A jury has found two veteran Sullivan County animal control officers not guilty of animal cruelty charges for waiting six days to euthanize an injured cat.

About 55 minutes of deliberations preceded the jury’s announcement that they had found Douglas Aaron West, 31, 251 Heyford Drive, Bristol, Tenn., and Stephen F. Ward, 52, 485 Hood Road, Kingsport, not guilty of two counts each of cruelty to animals in Sullivan County Criminal Court.

Stephen Ward, left, and Douglas Aaron West are being tried on animal cruelty charges in Sullivan County Criminal Court. Kacie Breeding photo.

The case revolved around the question of whether the pair’s keeping of an injured cat in a quarantine cage from April 17, 2011, until Ward euthanized it on April 22, 2011, constituted animal cruelty offenses.

At the time of the alleged offenses, the shelter was still under the purview of the Sullivan County Sheriff’s Office. West, with about a decade of experience, had been promoted to shelter director, while Ward, an animal control officer for 13 years, was authorized to perform euthanizations.

In closing arguments Wednesday morning, Sullivan County Assistant District Attorney Julie Canter argued the state had proven that the cat endured pain and suffering during its time in the quarantine cage. She argued West and Ward were also guilty because they had failed to relieve the cat’s suffering by either seeking immediate veterinary care or by euthanizing it.

Testimony Canter highlighted in support of her position included that of Dr. Katherine Zimmerman, a veterinarian of 16 years who said the cat appeared to have suffered one or more pelvic and tail fractures and would have been in pain and in need of immediate veterinary care.
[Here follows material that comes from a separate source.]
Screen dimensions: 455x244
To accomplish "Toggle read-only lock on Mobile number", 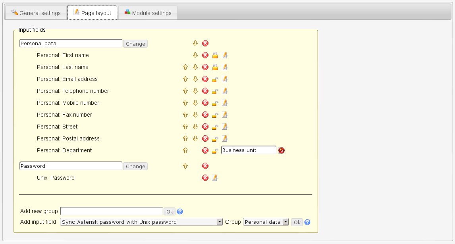I will click(215, 103).
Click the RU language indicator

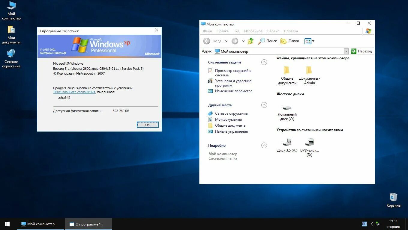pyautogui.click(x=364, y=224)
Zimmerman’s testimony was based on her review of a statement from James Sexton, a Kingsport resident whose call prompted West to respond and collect the cat, and a study of the animal’s posture in a photo snapped by concerned retired nurse and shelter volunteer Karen Young.

West’s attorney, Lynn Dougherty, and Ward’s attorney, Rick Spivey, each argued that the state had failed to prove the cat had endured pain and suffering. They argued that, based on their clients’ hands-on examinations of the cat, it was injured but not in pain. West and Ward each had previously testified that the cat did not cry out or try to bite them when they had checked it over, leading them to believe it felt no pain from its injuries.

When the jury foreman read the first not guilty verdict — which was for West — the outcome prompted an emotional response from family and friends, including a shout of, “Yes!” The judge’s stern warning that any further such disruption would be met with an arrest for contempt subdued the group somewhat, although muffled sobs were still audible. West and Ward were both teary-eyed as well by the time all four not guilty verdicts had been announced.

Afterward, Dougherty said, “I’m glad it’s over for Mr. West. I hope he can get back to work soon. He really has dedicated his entire adult life to helping the citizens of Sullvian County and taking care of our animals, and I hope we can get him back to work.”